▶ [Short exercise A] Decide whether each statement below agrees with the SEBI Regulation 33 summary, answering yes or no and quoting the deciding words: (i) newly listed companies must file results within the standard timelines or within 21 days of listing, whichever is earlier; (ii) SME-listed entities that voluntarily file quarterly results must still provide half-yearly figures; (iii) SME companies must submit quarterly results once their post-issue paid-up capital exceeds Rs. 50 crore.
▶ [Short exercise B] Write out word for word the stretch of the SEBI Regulation 33 summary from "2. SME-listed entities" through "the next quarter.".

▶ [Excerpt]
++++++

SEBI clarifies timelines, applicability and disclosure requirements for quarterly and annual financial results under Regulation 33 of LODR Regulations

The Securities and Exchange Board of India (“SEBI”) has released a set of Frequently Asked Questions (“FAQs”) providing practical clarifications on compliance with Regulation 33 of the SEBI (Listing Obligations and Disclosure Requirements) Regulations, 2015 (“LODR Regulations”). The FAQs address the timelines and obligations relating to quarterly, half-yearly and annual financial results, including requirements for newly listed entities, SME-listed entities, entities migrating between SME and Main Board and companies listed pursuant to a Scheme of Arrangement. The FAQs also clarify obligations relating to consolidated financials, segment reporting, and submission of revised XBRL filings.

Key Highlights:

  1. Newly listed companies must submit financial results for the quarter or year immediately following the period disclosed in the offer document, within the standard Regulation 33 of timelines or within 21 days of listing, whichever is later.
  2. SME-listed entities voluntarily filing quarterly results must nonetheless mandatorily provide half-yearly figures, as required under Regulation 33.
  3. SME companies whose post-issue paid-up capital exceeds Rs. 25 crore are required to submit quarterly results if the allotment occurs before the due date for that period. If the allotment occurs after the due date, the obligation applies from the next quarter.
  4. Entities migrating from SME Board to the Main Board must comply with quarterly financial result submissions under Regulation 33, depending on whether the migration occurs before or after the due date for the relevant quarter.

++++++

▶ [Dataset]
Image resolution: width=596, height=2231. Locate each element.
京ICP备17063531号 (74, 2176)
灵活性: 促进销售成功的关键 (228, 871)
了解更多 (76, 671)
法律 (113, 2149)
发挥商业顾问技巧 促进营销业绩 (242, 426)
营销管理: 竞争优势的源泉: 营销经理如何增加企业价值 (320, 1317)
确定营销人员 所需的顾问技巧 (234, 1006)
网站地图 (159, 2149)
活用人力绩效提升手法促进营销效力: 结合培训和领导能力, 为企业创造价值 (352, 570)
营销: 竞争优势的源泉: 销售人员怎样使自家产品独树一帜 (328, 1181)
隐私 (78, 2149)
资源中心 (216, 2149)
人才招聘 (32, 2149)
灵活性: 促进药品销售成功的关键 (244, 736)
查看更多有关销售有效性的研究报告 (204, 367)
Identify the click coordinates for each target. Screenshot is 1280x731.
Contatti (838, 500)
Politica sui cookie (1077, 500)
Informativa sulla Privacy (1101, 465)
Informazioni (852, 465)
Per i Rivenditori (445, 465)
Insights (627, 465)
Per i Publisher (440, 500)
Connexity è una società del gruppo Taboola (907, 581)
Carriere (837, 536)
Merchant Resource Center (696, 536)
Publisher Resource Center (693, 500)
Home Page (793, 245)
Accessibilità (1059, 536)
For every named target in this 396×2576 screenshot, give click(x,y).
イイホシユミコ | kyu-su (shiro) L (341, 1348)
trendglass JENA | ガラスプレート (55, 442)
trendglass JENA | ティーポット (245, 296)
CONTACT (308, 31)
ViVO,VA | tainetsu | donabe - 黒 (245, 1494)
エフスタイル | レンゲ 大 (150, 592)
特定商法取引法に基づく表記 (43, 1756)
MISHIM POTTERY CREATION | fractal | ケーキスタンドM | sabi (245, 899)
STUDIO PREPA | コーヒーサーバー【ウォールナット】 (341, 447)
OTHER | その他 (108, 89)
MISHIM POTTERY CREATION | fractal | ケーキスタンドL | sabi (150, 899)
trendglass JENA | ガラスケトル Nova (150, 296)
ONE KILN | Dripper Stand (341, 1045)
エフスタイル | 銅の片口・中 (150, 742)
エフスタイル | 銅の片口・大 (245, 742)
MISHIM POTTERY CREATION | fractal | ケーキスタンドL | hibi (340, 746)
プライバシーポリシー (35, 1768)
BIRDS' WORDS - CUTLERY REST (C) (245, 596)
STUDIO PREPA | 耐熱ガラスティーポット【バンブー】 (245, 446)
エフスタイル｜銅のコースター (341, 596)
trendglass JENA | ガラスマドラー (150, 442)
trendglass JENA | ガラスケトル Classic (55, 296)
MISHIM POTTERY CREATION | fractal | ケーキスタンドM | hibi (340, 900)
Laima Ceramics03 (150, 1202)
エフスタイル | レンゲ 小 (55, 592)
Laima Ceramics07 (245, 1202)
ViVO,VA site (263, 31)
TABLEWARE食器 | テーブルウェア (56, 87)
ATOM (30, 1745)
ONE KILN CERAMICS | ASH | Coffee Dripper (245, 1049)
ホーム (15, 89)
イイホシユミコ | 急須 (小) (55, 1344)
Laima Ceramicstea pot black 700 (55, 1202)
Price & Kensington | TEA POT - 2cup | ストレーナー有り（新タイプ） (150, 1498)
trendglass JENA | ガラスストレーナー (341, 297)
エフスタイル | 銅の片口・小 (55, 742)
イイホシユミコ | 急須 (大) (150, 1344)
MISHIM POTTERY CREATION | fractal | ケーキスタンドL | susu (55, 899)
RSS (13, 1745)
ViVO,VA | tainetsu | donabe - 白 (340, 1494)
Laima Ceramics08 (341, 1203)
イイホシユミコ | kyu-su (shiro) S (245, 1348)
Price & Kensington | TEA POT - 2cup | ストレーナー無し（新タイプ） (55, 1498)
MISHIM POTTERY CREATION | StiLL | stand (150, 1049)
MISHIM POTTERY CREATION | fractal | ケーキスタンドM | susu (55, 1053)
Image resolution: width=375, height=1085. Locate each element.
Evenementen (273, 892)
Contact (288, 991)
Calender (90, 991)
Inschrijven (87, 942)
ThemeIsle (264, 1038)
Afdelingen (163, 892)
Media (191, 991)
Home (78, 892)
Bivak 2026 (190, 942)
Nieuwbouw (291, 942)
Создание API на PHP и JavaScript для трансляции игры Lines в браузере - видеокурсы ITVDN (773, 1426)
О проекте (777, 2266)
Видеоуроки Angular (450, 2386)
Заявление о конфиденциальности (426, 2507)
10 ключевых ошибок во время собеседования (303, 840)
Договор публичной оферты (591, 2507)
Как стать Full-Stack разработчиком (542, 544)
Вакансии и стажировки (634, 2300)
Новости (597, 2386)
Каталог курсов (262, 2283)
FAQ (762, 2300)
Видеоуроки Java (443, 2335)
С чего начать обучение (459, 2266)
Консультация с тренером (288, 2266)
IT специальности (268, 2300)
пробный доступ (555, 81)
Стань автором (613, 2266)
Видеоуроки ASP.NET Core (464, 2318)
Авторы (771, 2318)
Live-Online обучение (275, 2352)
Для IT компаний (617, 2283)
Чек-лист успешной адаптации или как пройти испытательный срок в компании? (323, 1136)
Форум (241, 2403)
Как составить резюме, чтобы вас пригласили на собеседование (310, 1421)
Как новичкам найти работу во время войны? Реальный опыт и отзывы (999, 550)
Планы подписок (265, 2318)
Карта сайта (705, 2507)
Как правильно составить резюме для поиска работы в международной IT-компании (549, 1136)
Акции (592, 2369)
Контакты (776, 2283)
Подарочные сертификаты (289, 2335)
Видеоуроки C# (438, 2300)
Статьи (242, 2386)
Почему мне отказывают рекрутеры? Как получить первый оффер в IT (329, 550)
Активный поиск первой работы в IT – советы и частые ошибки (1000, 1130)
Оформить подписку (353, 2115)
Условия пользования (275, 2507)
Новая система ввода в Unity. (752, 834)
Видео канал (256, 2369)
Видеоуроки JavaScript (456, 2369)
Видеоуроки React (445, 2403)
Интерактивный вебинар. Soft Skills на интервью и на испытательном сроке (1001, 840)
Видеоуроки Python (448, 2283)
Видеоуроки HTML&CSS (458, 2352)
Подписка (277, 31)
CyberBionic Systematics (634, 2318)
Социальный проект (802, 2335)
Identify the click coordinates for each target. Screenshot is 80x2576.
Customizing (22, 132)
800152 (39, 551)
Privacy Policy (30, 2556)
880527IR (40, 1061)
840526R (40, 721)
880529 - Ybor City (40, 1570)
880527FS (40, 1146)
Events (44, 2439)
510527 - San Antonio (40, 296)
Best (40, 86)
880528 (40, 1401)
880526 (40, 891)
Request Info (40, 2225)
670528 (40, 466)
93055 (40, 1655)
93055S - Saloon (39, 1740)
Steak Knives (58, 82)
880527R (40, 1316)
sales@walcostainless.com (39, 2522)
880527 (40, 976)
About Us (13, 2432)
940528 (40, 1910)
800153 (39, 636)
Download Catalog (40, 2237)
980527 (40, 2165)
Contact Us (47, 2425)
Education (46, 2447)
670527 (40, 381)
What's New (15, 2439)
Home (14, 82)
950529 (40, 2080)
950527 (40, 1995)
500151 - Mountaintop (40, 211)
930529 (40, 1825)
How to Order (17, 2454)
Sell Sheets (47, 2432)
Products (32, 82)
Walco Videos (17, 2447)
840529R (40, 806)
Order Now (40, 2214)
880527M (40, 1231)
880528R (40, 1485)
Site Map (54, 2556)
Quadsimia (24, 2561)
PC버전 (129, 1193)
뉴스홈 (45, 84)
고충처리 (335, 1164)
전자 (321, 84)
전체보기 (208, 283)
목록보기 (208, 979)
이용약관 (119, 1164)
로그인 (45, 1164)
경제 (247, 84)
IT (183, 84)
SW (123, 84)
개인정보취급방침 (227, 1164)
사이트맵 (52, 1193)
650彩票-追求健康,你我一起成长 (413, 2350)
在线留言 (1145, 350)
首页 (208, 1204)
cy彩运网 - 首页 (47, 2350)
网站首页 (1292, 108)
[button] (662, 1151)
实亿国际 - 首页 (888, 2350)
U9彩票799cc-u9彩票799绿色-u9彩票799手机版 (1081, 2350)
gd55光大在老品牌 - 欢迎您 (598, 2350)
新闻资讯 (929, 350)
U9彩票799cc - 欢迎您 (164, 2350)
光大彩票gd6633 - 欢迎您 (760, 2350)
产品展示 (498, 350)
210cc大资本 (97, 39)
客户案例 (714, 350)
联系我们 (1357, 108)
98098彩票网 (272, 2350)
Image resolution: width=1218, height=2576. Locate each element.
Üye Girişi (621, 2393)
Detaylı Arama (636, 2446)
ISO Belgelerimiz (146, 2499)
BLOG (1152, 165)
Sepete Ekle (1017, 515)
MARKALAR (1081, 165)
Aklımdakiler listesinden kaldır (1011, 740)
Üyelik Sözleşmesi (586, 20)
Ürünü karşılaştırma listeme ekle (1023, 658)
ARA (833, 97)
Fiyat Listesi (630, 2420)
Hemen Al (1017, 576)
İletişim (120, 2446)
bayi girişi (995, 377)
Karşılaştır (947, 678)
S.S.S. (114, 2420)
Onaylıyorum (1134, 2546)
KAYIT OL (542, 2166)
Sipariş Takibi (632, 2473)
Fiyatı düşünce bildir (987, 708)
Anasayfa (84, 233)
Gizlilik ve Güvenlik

++++++

▶ [Finished answer A]
(i) No: "within the standard Regulation 33 of timelines or within 21 days of listing, whichever is later."
(ii) Yes: "SME-listed entities voluntarily filing quarterly results must nonetheless mandatorily provide half-yearly figures"
(iii) No: "SME companies whose post-issue paid-up capital exceeds Rs. 25 crore are required to submit quarterly results"

▶ [Finished answer B]
2. SME-listed entities voluntarily filing quarterly results must nonetheless mandatorily provide half-yearly figures, as required under Regulation 33.
  3. SME companies whose post-issue paid-up capital exceeds Rs. 25 crore are required to submit quarterly results if the allotment occurs before the due date for that period. If the allotment occurs after the due date, the obligation applies from the next quarter.